Splendido testimone della complessa storia di questo territorio, il castello è oggi meta di escursioni per ciclisti, sportivi e camminatori, e luogo ideale per un picnic o una sosta all’interno della bella area verde, aperta anche ai cani purché al guinzaglio. Al termine della visita, dopo essere scesi e aver raggiunto di nuovo la pista ciclopedonale, si prosegue per il centro di Montorio. Chi vuole, potrà avvicinarsi in automobile e parcheggiare lungo le prime strade che si incontrano dopo la rotonda, a partire da via Guerrina o via Olmo.
Passeggiare col proprio cane a Montorio è un vero piacere. Pur essendo ormai inglobato al Comune di Verona, questo bellissimo borgo conserva ancora un’atmosfera che lo rende simile a un paese: intorno a piazza Buccari, ravvivata da molti bar e con una bella fontana e un’isola pedonale al centro, si diramano le piccole strade strette che si sviluppano lungo i magnifici corsi d’acqua che hanno reso unico il borgo facendogli guadagnare l’appellativo di “piccola Venezia”.
L’enorme ricchezza di questa zona del territorio veronese è costituita infatti dalle risorgive, e fino agli anni Sessanta erano ancora attivi numerosi mulini. I fossi trasparenti percorrono tutto il cuore del paese e sono alimentati dalle acque cristalline che sgorgano senza sosta, mai stagnanti, e conservano un vero scrigno di biodiversità.
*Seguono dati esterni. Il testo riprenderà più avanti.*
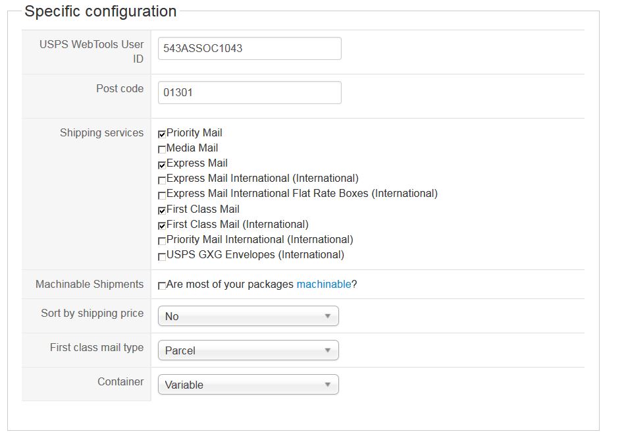Click the USPS WebTools User ID field

pyautogui.click(x=249, y=48)
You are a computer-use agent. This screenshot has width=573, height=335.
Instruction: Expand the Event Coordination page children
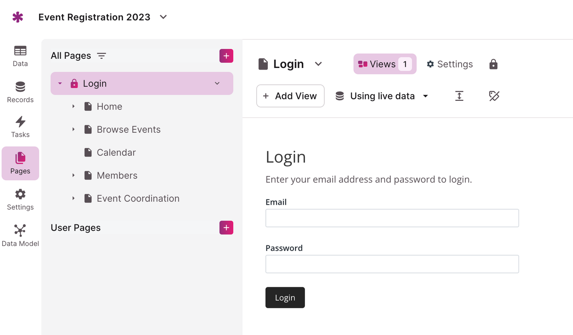(x=73, y=198)
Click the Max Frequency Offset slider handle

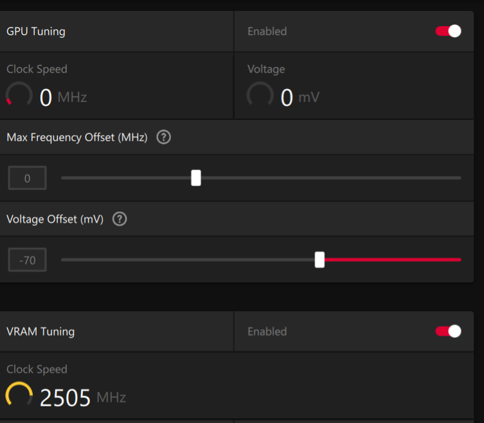(x=196, y=178)
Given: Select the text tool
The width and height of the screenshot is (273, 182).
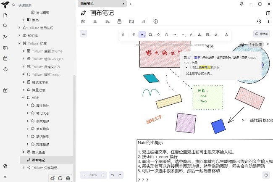Looking at the screenshot, I should [x=200, y=34].
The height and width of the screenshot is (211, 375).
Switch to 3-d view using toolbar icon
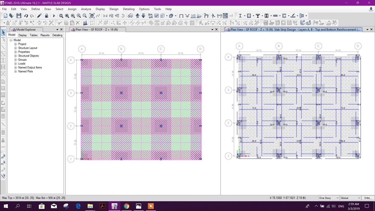click(x=105, y=15)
Camminando per le vie e soffermandosi ad ascoltare, si noterà come il rumore dell’acqua accompagni costantemente, anche quando questa non è visibile; i numerosi ponticelli e scalini di pietra che conducono ai fossi, regalano scorci di grandissima suggestione. Nascosti tra la vegetazione, qui vivono cigni, anatre, uccelli acquatici anche migratori, che nidificano ogni anno, e naturalmente molti pesci d’acqua dolce. Il più famoso è il magnaron, che ha dato il nome all’unica maschera del territorio ufficialmente riconosciuta dal Bacanal del Gnoco: el Re del Magnaron.
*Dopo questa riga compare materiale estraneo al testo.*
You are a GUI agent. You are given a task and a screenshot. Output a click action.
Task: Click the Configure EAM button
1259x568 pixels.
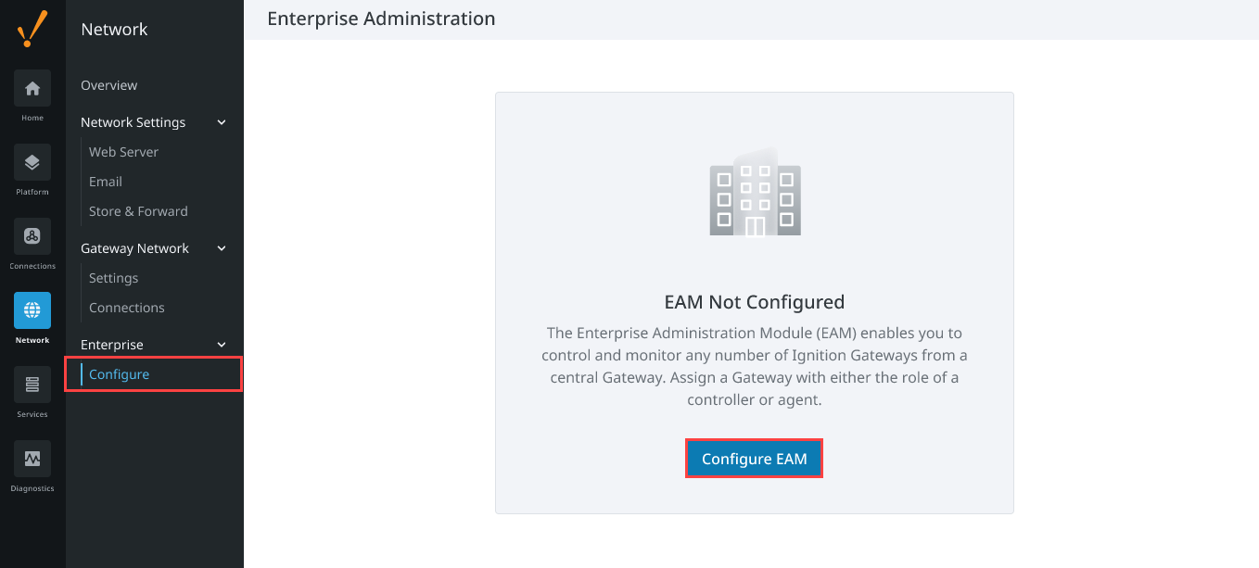point(755,459)
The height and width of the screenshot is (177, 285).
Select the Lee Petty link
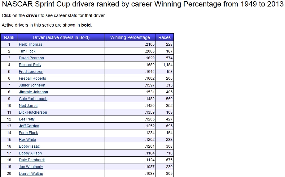click(x=27, y=119)

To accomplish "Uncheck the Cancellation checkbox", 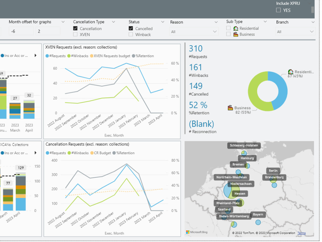I will tap(75, 28).
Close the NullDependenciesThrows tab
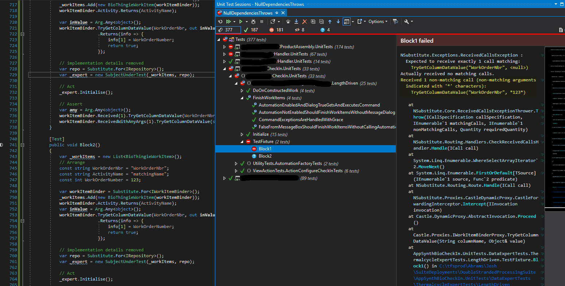The image size is (565, 286). coord(283,12)
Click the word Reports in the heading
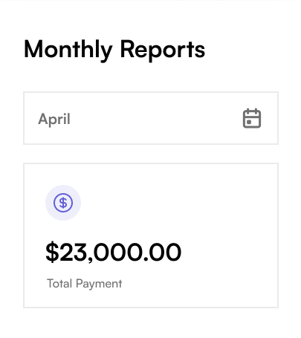Viewport: 301px width, 338px height. [x=163, y=51]
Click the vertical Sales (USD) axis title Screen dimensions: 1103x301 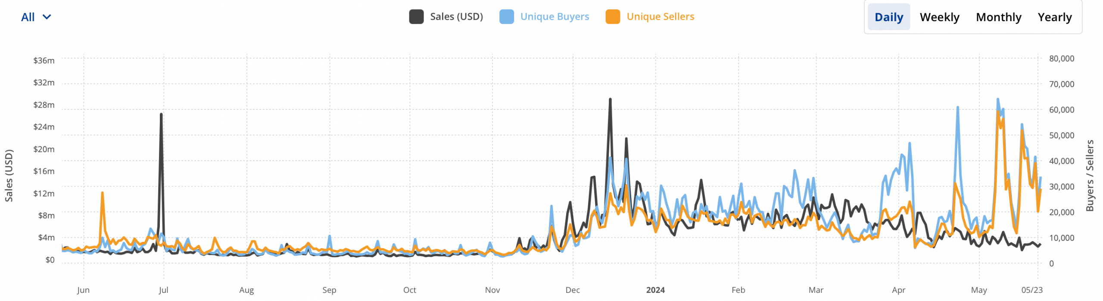click(x=9, y=175)
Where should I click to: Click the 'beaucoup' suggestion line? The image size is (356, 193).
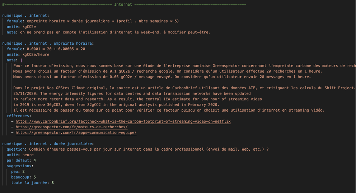23,177
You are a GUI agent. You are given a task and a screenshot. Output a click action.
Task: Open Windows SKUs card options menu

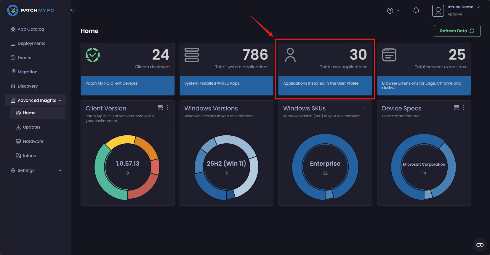pos(365,108)
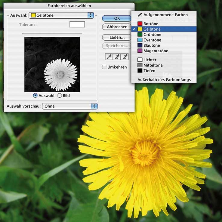Select the subtract-from-sample eyedropper (minus)

click(x=124, y=57)
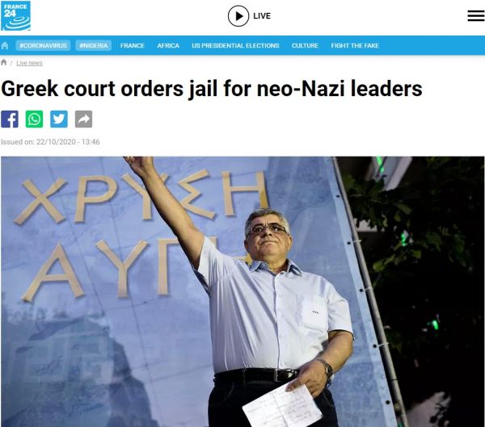Open the France 24 logo homepage

(16, 16)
Tappa d’obbligo di ogni passeggiata a Montorio è il laghetto Squarà, al cui fianco sorge l’antica Pieve di Santa Maria Assunta; prima di arrivarci, una bella area verde attrezzata in via dei Cipressi è il luogo ideale per far correre e passeggiare liberamente il nostro cane. Documentata fin dal 1069 e per il fatto che sorge su un terreno sorgentizio, la chiesa di Santa Maria Assunta ha subìto diverse trasformazioni nel corso dei secoli e nel 1965 fu chiusa al culto per l’apertura della nuova parrocchiale dedicata a S. Giuseppe. Ma la césa vecia, come viene affettuosamente chiamata, resta un punto di riferimento per i montoriesi, che nel 1990 hanno costituito l’associazione “Chiesavecchia vive” con l’intento di salvarla dal degrado, e hanno lavorato per riportarla agli antichi splendori.
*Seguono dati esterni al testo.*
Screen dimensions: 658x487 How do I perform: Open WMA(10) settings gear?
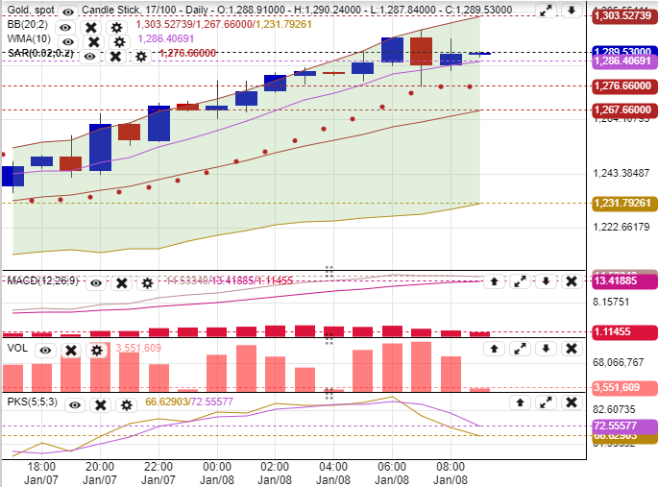pos(118,42)
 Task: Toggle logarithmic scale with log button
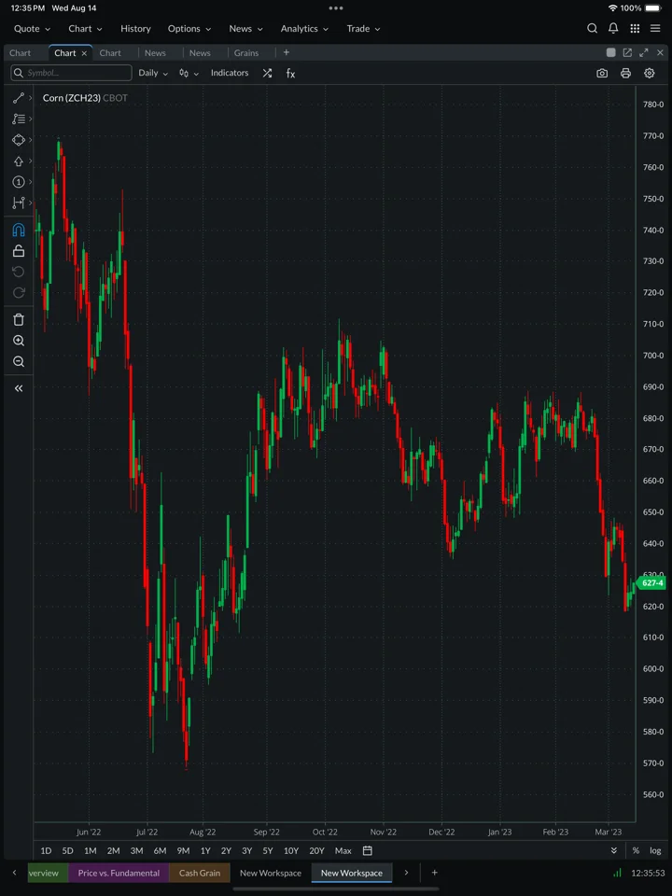click(x=655, y=850)
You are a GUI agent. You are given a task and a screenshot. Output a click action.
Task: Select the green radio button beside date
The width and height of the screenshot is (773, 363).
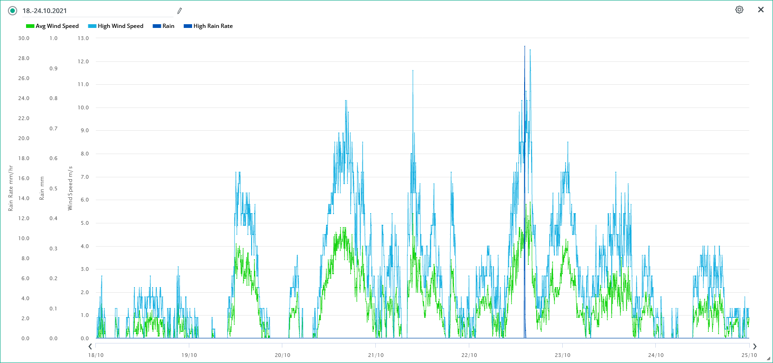coord(13,11)
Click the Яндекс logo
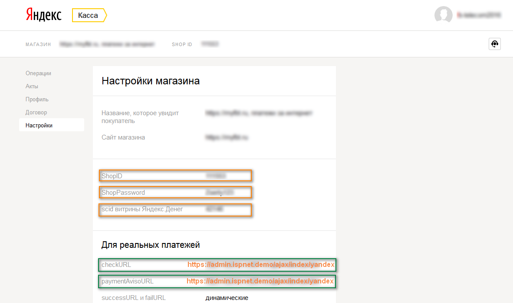The height and width of the screenshot is (303, 513). (x=43, y=15)
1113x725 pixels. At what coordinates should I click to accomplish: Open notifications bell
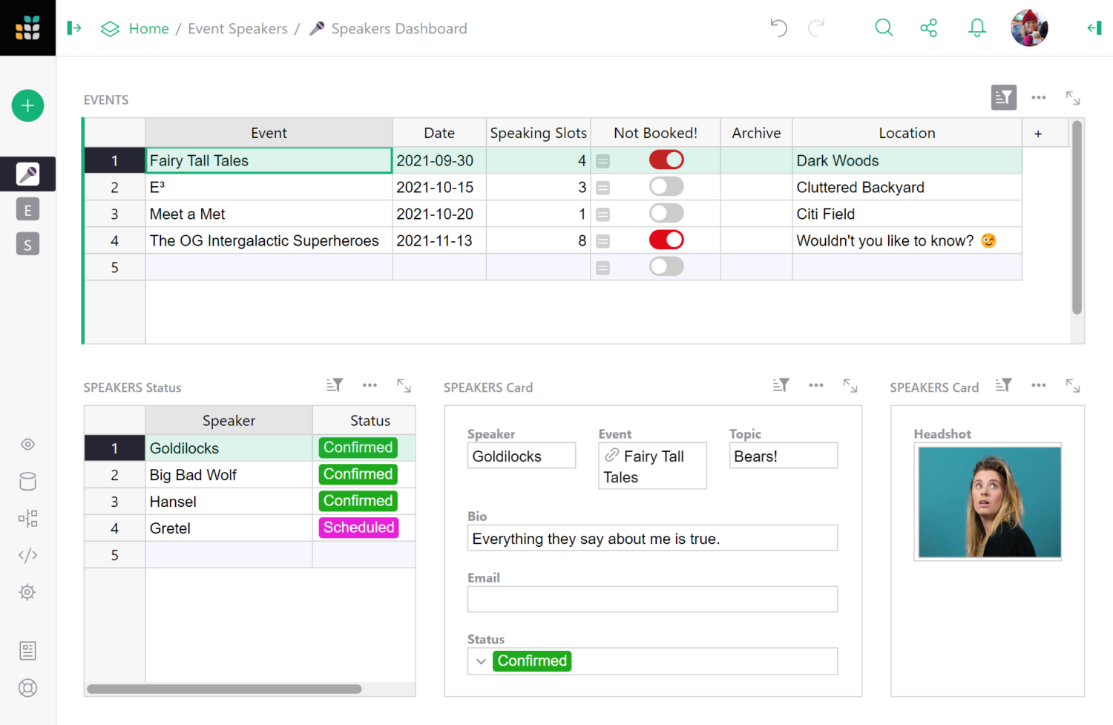tap(976, 28)
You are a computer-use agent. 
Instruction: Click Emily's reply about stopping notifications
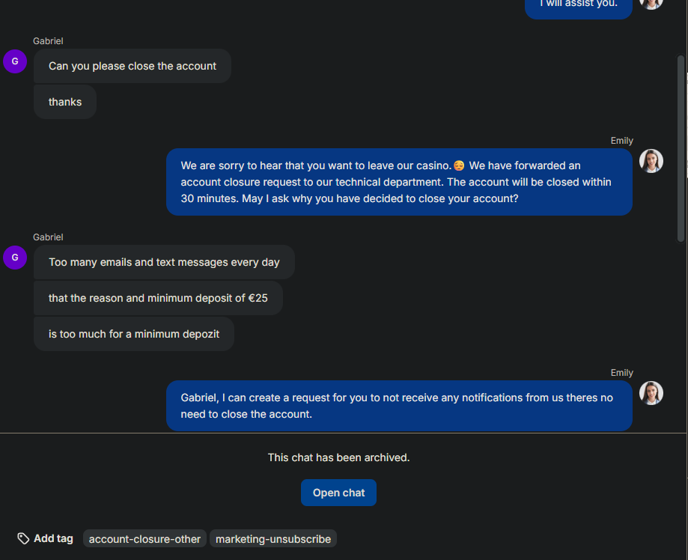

Il laghetto Squarà, il cui nome sembra derivare dal tardo latino squadratum, ossia quadrilatero, poiché in origine il bacino aveva questa forma, è un laghetto artificiale di origine romana creato come bacino di raccolta delle acque sorgive utilizzate per alimentare un acquedotto che portava l’acqua alla città, di cui restano tracce ancor oggi lungo il percorso del Fiumicello. Fu realizzato sbarrando a sud il deflusso naturale delle acque con un grosso muro d’argine, di cui esiste tutt’ora il basamento in pietra; a ovest con una piccola diga munita di chiuse per la regolazione del bacino. Nell’Ottocento anche la sponda est fu munita di un muro di contenimento, dando al laghetto l’aspetto attuale.
All’ombra dei grandi alberi della piazza, messi a dimora all’inizio del Novecento davanti alla chiesa, e lungo le panchine posizionate intorno al laghetto, si potrà assaporare il fresco anche nelle giornate più calde in uno dei luoghi di Montorio più amati dagli abitanti e dai turisti di passaggio.